With pictures left out, set down exactly the lines that begin at the one containing "This screenshot has" and end with the last line of the entries below.

EXCERPTED DATA:
*****
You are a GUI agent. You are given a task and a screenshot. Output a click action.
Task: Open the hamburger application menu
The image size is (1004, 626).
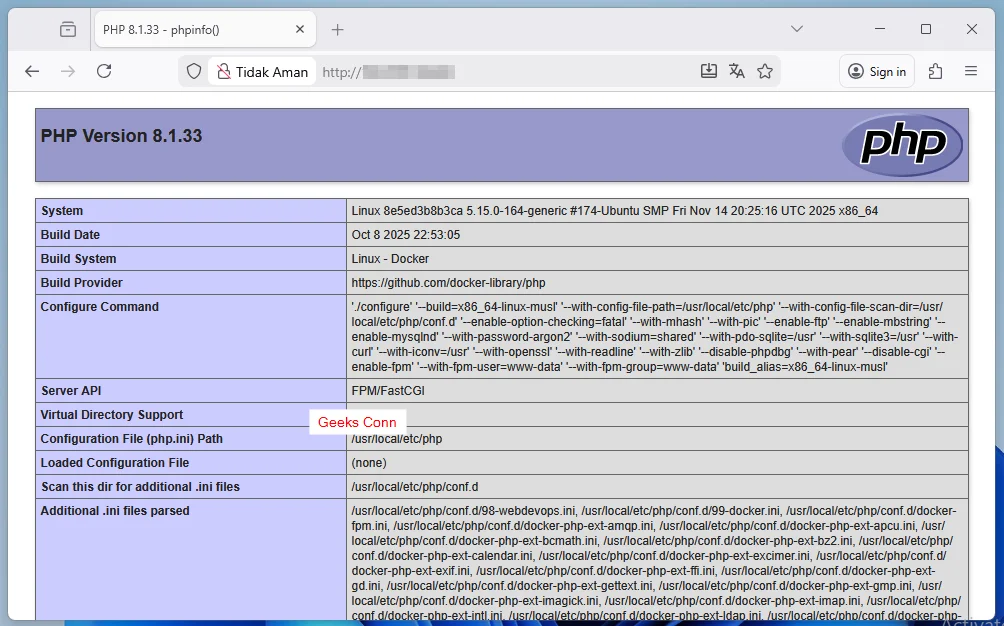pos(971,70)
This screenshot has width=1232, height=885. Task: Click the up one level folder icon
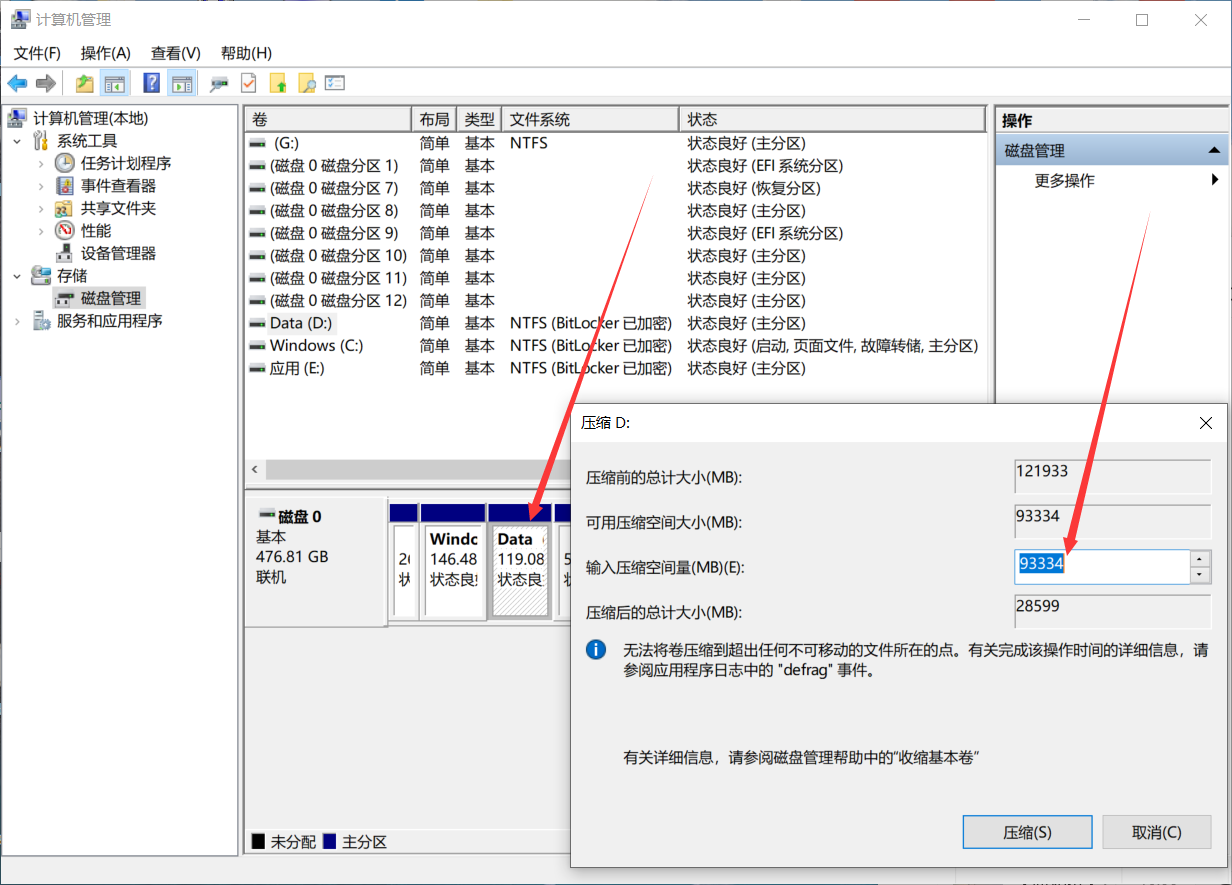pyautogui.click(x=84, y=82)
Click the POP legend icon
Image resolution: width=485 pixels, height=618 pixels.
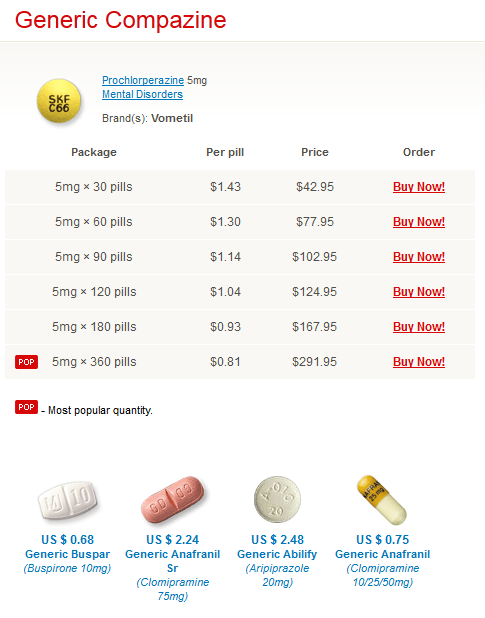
*****
ANSWER FOR THE TASK:
This screenshot has width=1232, height=885. Task: Click the up one level folder icon
pyautogui.click(x=84, y=82)
Click the POP legend icon
Image resolution: width=485 pixels, height=618 pixels.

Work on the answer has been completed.